Held: Under Article IV, Section 1(3) of the 1935 Constitution, the citizenship of a legitimate
child born of a Filipino mother and an alien father followed the citizenship of the father, unless,
upon reaching the age of majority, the child elected Philippine citizenship. C.A. No. 625 which
was enacted pursuant to Section 1(3), Article IV of the 1935 Constitution, prescribes the
procedure that should be followed in order to make a valid election of Philippine citizenship.

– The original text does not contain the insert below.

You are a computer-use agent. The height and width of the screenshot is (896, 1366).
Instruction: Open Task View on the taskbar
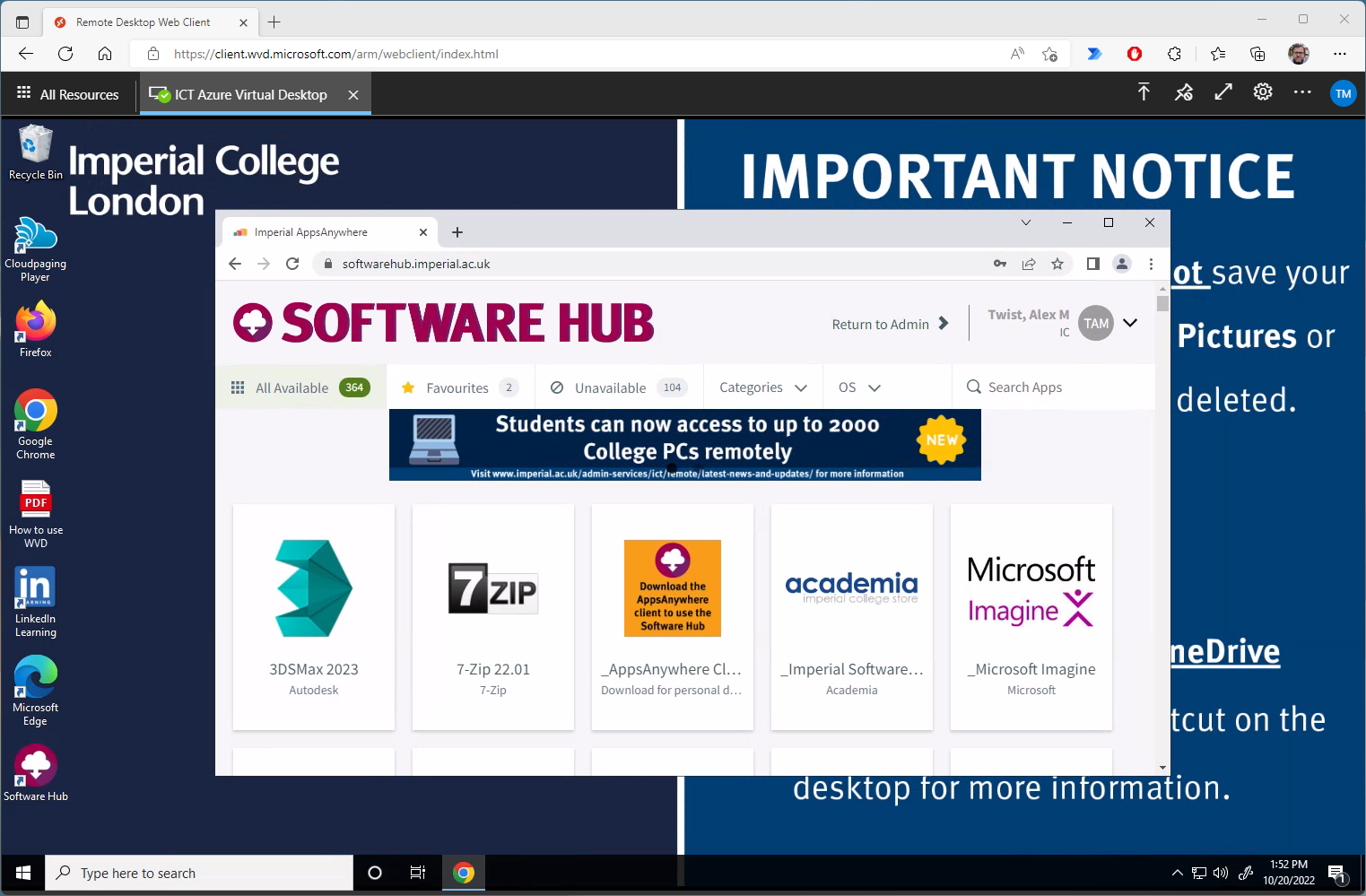coord(418,873)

However, the 1935 Constitution and C.A. No. 625 did not prescribe a time period within which
the election of Philippine citizenship should be made. The 1935 Charter only provides that the
election should be made “upon reaching the age of majority.” The age of majority then
commenced upon reaching twenty-one (21) years. In the opinions of the Secretary of Justice
on cases involving the validity of election of Philippine citizenship, this dilemma was resolved by
basing the time period on the decisions of this Court prior to the effectivity of the 1935
Constitution. In these decisions, the proper period for electing Philippine citizenship was, in
turn, based on the pronouncements of the Department of State of the United States
Government to the effect that the election should be made within a “reasonable time” after
attaining the age of majority. The phrase “reasonable time” has been interpreted to mean that
the election should be made within three (3) years from reaching the age of majority.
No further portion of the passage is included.